INFORMATION section start

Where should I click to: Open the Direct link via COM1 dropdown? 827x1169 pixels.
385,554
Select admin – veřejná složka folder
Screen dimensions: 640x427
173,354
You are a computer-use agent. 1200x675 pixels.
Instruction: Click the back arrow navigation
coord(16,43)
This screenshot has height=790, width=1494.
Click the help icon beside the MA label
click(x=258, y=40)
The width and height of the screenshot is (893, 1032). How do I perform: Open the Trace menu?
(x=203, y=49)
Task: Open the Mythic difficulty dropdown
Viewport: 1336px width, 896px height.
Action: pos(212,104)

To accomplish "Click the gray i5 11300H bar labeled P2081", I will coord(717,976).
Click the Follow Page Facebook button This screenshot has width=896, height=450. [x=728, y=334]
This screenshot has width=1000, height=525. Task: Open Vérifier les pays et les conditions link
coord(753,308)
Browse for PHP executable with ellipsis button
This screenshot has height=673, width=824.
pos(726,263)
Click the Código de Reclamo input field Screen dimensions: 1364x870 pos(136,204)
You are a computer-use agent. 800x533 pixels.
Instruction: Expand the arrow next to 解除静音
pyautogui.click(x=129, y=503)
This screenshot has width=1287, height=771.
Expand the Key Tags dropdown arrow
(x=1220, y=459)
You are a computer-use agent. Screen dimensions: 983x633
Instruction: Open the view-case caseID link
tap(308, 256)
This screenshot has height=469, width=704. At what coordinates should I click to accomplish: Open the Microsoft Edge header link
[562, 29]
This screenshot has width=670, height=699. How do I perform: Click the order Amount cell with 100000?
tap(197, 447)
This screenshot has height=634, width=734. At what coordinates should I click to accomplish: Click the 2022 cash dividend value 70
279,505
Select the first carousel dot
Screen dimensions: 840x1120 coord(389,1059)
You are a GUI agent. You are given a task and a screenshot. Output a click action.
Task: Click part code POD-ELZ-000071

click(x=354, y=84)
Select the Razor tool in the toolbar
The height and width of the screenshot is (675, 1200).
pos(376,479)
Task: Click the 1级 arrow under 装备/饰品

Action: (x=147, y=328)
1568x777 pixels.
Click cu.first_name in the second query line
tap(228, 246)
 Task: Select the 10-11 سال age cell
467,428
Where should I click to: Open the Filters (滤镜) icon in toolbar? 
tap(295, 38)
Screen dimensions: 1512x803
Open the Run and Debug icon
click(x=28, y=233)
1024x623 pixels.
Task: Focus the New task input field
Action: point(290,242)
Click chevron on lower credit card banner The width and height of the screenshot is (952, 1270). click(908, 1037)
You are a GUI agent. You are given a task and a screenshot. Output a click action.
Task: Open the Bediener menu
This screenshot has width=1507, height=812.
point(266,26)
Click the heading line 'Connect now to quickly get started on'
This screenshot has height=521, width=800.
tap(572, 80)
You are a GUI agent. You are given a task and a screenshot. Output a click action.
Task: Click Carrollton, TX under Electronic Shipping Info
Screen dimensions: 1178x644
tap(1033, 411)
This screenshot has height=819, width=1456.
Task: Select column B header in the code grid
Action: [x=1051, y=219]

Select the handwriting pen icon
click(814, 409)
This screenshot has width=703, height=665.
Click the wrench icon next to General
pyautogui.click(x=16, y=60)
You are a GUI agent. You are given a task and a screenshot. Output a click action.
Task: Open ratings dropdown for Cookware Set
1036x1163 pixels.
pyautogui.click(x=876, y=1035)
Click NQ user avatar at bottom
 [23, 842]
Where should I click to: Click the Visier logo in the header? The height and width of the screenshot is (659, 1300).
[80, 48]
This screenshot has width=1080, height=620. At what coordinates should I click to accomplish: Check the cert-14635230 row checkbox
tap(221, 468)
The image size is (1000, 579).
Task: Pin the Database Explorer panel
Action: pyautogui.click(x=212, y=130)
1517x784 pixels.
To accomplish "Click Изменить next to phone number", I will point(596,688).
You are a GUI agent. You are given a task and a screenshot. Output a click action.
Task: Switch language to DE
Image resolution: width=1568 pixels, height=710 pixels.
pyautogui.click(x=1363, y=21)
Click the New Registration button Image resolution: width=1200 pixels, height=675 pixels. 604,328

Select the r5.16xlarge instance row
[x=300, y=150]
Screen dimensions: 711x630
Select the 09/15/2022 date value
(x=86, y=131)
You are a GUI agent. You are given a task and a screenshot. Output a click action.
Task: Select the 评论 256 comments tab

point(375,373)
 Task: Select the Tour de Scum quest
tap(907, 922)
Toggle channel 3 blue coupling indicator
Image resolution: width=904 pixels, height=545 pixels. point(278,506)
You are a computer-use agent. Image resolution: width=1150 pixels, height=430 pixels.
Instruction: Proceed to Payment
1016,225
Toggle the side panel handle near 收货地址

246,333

INFORMATION section end

> WORK REQUEST:
Word for word, copy out all of the data shown above.

> EXERCISE RESPONSE:
Where should I click to: Open the Direct link via COM1 dropdown? 827x1169 pixels.
385,554
Select admin – veřejná složka folder
Screen dimensions: 640x427
173,354
You are a computer-use agent. 1200x675 pixels.
Instruction: Click the back arrow navigation
coord(16,43)
This screenshot has height=790, width=1494.
Click the help icon beside the MA label
click(x=258, y=40)
The width and height of the screenshot is (893, 1032). How do I perform: Open the Trace menu?
(x=203, y=49)
Task: Open the Mythic difficulty dropdown
Viewport: 1336px width, 896px height.
Action: pos(212,104)

To accomplish "Click the gray i5 11300H bar labeled P2081", I will coord(717,976).
Click the Follow Page Facebook button This screenshot has width=896, height=450. [x=728, y=334]
This screenshot has width=1000, height=525. Task: Open Vérifier les pays et les conditions link
coord(753,308)
Browse for PHP executable with ellipsis button
This screenshot has height=673, width=824.
pos(726,263)
Click the Código de Reclamo input field Screen dimensions: 1364x870 pos(136,204)
You are a computer-use agent. 800x533 pixels.
Instruction: Expand the arrow next to 解除静音
pyautogui.click(x=129, y=503)
This screenshot has width=1287, height=771.
Expand the Key Tags dropdown arrow
(x=1220, y=459)
You are a computer-use agent. Screen dimensions: 983x633
Instruction: Open the view-case caseID link
tap(308, 256)
This screenshot has height=469, width=704. At what coordinates should I click to accomplish: Open the Microsoft Edge header link
[562, 29]
This screenshot has width=670, height=699. How do I perform: Click the order Amount cell with 100000?
tap(197, 447)
This screenshot has height=634, width=734. At what coordinates should I click to accomplish: Click the 2022 cash dividend value 70
279,505
Select the first carousel dot
Screen dimensions: 840x1120 coord(389,1059)
You are a GUI agent. You are given a task and a screenshot. Output a click action.
Task: Click part code POD-ELZ-000071

click(x=354, y=84)
Select the Razor tool in the toolbar
The height and width of the screenshot is (675, 1200).
pos(376,479)
Task: Click the 1级 arrow under 装备/饰品

Action: (x=147, y=328)
1568x777 pixels.
Click cu.first_name in the second query line
tap(228, 246)
 Task: Select the 10-11 سال age cell
467,428
Where should I click to: Open the Filters (滤镜) icon in toolbar? 
tap(295, 38)
Screen dimensions: 1512x803
Open the Run and Debug icon
click(x=28, y=233)
1024x623 pixels.
Task: Focus the New task input field
Action: point(290,242)
Click chevron on lower credit card banner The width and height of the screenshot is (952, 1270). click(908, 1037)
You are a GUI agent. You are given a task and a screenshot. Output a click action.
Task: Open the Bediener menu
This screenshot has width=1507, height=812.
point(266,26)
Click the heading line 'Connect now to quickly get started on'
This screenshot has height=521, width=800.
tap(572, 80)
You are a GUI agent. You are given a task and a screenshot. Output a click action.
Task: Click Carrollton, TX under Electronic Shipping Info
Screen dimensions: 1178x644
tap(1033, 411)
This screenshot has height=819, width=1456.
Task: Select column B header in the code grid
Action: [x=1051, y=219]

Select the handwriting pen icon
click(814, 409)
This screenshot has width=703, height=665.
Click the wrench icon next to General
pyautogui.click(x=16, y=60)
You are a GUI agent. You are given a task and a screenshot. Output a click action.
Task: Open ratings dropdown for Cookware Set
1036x1163 pixels.
pyautogui.click(x=876, y=1035)
Click NQ user avatar at bottom
 [23, 842]
Where should I click to: Click the Visier logo in the header? The height and width of the screenshot is (659, 1300).
[80, 48]
This screenshot has width=1080, height=620. At what coordinates should I click to accomplish: Check the cert-14635230 row checkbox
tap(221, 468)
The image size is (1000, 579).
Task: Pin the Database Explorer panel
Action: pyautogui.click(x=212, y=130)
1517x784 pixels.
To accomplish "Click Изменить next to phone number", I will point(596,688).
You are a GUI agent. You are given a task and a screenshot. Output a click action.
Task: Switch language to DE
Image resolution: width=1568 pixels, height=710 pixels.
pyautogui.click(x=1363, y=21)
Click the New Registration button Image resolution: width=1200 pixels, height=675 pixels. 604,328

Select the r5.16xlarge instance row
[x=300, y=150]
Screen dimensions: 711x630
Select the 09/15/2022 date value
(x=86, y=131)
You are a GUI agent. You are given a task and a screenshot. Output a click action.
Task: Select the 评论 256 comments tab

point(375,373)
 Task: Select the Tour de Scum quest
tap(907, 922)
Toggle channel 3 blue coupling indicator
Image resolution: width=904 pixels, height=545 pixels. point(278,506)
You are a computer-use agent. Image resolution: width=1150 pixels, height=430 pixels.
Instruction: Proceed to Payment
1016,225
Toggle the side panel handle near 收货地址

246,333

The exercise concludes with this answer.